Source records
%%
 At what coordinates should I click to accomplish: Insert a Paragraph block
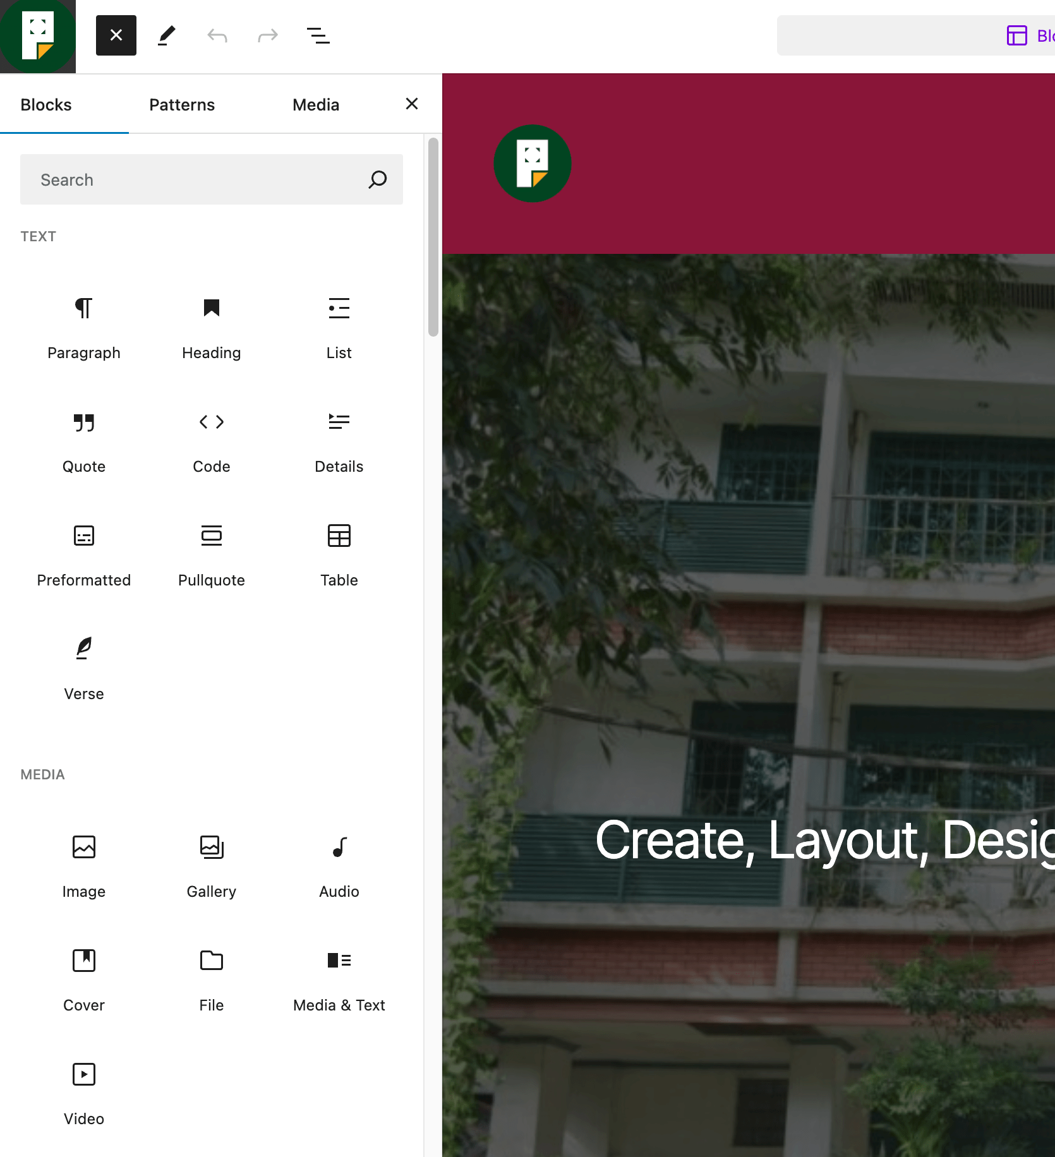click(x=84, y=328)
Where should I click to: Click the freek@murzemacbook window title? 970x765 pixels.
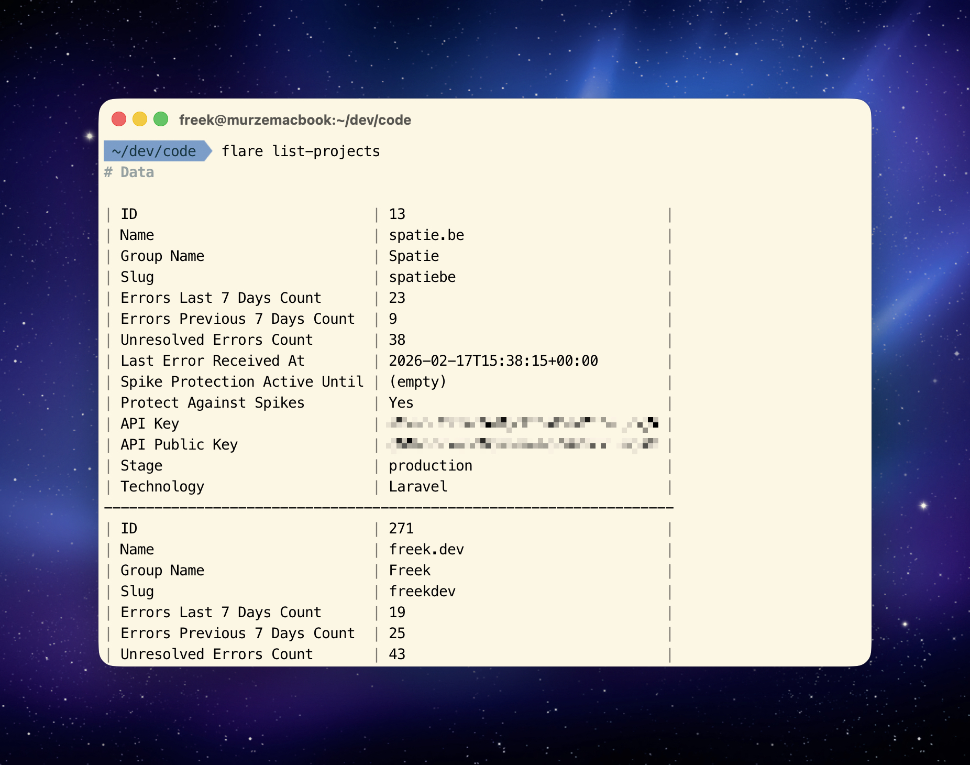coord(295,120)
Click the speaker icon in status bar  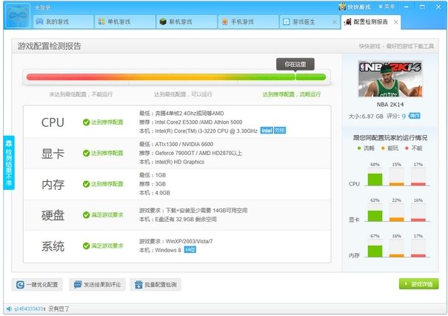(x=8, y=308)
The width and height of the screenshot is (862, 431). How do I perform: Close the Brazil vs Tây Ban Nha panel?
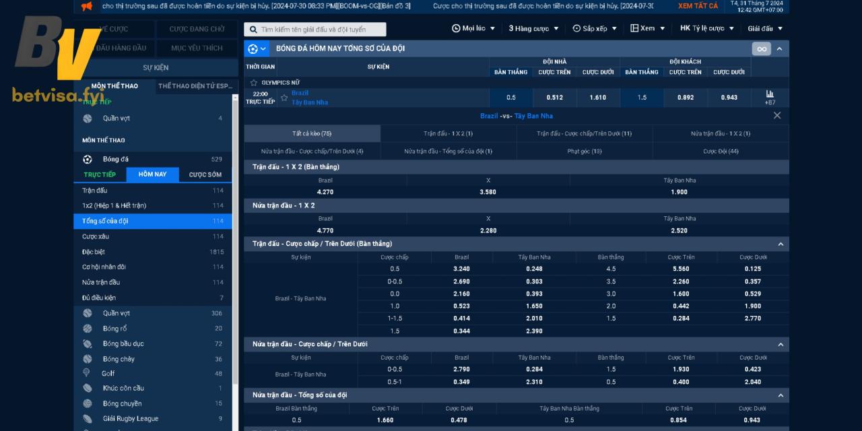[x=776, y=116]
%%
Aim of the exercise
Update the lines from the one containing "The width and" through the end of the records by changing "panel" to "tab" and leaving everything else as it is. Give only those lines, without the pictures.

Answer below
The width and height of the screenshot is (862, 431). How do I perform: Close the Brazil vs Tây Ban Nha tab?
[x=776, y=116]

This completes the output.